PROBLEMS TO WORK ON —
(a) In the piece on 27 East Street, give the passage from "The house at" to "Architectural Preservation District." again, renaming "East End Historic District" as "East End Heritage District".
(b) Put this sentence from the piece on 27 East Street into Spanish: "John Baker sold this property to John Harris, and the meadow descended from John Harris to his sons."
(c) Turn the paragraph of the piece on 27 East Street that opens "Joseph Wait (1781-1864) sold" into a bulleted list that keeps its main facts.

ARTICLE —
· · · · · · ·

The house at 27 East Street in Ipswich is listed in the East End Historic District on the National Register of Historic Places, and is protected by inclusion in the Ipswich Architectural Preservation District.
A lot granted to John Baker in the area of 27-33 East St. was referred to in the early records of the town as the “clay pitts meadow.” John Baker sold this property to John Harris, and the meadow descended from John Harris to his sons. It was owned by John, then by John and William sons of John, and John sold his part of it to John Jr., Dec. 22, 1742. John Harris’ widow, Mary sold part of the lot to Joseph Wait (*a record of this sale has not been found).
Joseph Wait (1781-1864) sold a half acre lot for $175.00 to Elizabeth Caldwell, widow of Thomas Caldwell III, mariner, on May 6, 1829 (504:291). The widow moved a house from another site onto her property, but it is unstated what house(s) she moved nor the builder or its age. The house was inherited by her heirs, but the 1872 and 1884 maps show the owner’s name as Hovey.

· · · · · · ·

DATA SHOWN —
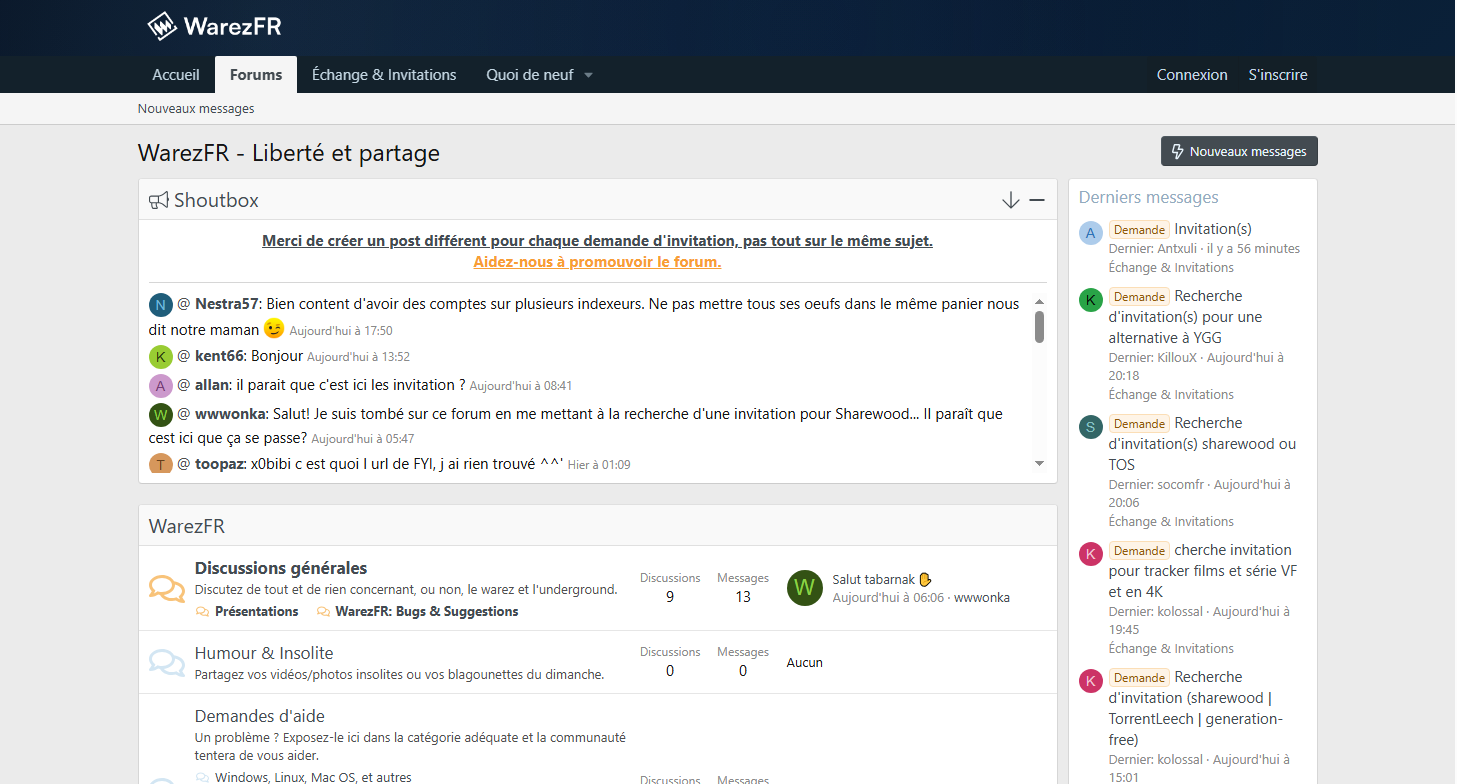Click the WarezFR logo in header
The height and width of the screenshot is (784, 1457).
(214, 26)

· · · · · · ·

TASK ANSWERS —
(a)
The house at 27 East Street in Ipswich is listed in the East End Heritage District on the National Register of Historic Places, and is protected by inclusion in the Ipswich Architectural Preservation District.

(b) John Baker vendió esta propiedad a John Harris, y el prado pasó por herencia de John Harris a sus hijos.

(c)
- On May 6, 1829, Joseph Wait (1781-1864) sold a half-acre lot for $175.00 to Elizabeth Caldwell, widow of Thomas Caldwell III, mariner (504:291).
- She moved a house from another site onto her property. Which house she moved, who built it, and its age are not stated.
- Her heirs inherited the house.
- The 1872 and 1884 maps show the owner's name as Hovey.